#### ENTRIES SUPPLIED:

>>>>

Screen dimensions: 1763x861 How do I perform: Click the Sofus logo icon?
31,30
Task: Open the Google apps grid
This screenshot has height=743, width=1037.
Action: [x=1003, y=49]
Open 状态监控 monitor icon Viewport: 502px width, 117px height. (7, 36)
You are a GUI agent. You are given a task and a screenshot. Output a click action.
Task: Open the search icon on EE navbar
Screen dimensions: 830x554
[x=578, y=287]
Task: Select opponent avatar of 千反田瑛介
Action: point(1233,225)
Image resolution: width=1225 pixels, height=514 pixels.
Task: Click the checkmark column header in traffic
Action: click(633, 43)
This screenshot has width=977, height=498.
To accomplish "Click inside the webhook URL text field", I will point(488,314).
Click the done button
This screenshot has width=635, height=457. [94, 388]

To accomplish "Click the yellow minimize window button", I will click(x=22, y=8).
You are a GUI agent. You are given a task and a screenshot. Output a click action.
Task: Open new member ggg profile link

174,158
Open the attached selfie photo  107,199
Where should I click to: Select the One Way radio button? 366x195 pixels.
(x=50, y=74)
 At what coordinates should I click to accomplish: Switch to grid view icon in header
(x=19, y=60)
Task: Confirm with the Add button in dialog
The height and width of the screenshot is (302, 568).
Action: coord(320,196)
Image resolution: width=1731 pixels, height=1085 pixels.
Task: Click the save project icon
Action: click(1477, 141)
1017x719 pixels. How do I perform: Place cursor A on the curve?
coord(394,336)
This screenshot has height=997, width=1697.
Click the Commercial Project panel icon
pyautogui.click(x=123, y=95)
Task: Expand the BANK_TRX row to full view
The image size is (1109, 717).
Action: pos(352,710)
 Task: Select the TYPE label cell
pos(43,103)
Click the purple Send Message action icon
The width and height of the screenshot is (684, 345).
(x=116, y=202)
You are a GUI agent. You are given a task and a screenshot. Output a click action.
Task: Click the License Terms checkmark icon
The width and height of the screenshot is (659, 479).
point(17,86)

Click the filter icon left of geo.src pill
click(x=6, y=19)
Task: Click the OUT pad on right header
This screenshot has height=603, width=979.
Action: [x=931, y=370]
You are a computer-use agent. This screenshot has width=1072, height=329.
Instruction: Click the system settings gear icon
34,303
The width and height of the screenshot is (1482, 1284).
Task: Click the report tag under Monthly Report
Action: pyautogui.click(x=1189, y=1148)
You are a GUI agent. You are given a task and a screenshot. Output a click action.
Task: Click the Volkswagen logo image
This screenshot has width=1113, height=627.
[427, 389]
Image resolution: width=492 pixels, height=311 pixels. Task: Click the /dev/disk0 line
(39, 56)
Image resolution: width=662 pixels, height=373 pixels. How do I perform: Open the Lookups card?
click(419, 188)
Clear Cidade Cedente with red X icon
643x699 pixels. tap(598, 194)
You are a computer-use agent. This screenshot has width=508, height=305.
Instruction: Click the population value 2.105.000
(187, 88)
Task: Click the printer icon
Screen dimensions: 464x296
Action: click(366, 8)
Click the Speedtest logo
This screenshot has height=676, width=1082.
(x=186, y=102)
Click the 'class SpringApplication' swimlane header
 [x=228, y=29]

<<<<

#### EXERCISE:
Copy the material above exactly, starting at the line containing "This screenshot has width=977, height=498." and ending at the line containing "(x=19, y=60)", both included.

#### SOLUTION TO THIS TASK:
This screenshot has width=977, height=498.
To accomplish "Click inside the webhook URL text field", I will point(488,314).
Click the done button
This screenshot has width=635, height=457. [94, 388]

To accomplish "Click the yellow minimize window button", I will click(x=22, y=8).
You are a GUI agent. You are given a task and a screenshot. Output a click action.
Task: Open new member ggg profile link

174,158
Open the attached selfie photo  107,199
Where should I click to: Select the One Way radio button? 366x195 pixels.
(x=50, y=74)
 At what coordinates should I click to accomplish: Switch to grid view icon in header
(x=19, y=60)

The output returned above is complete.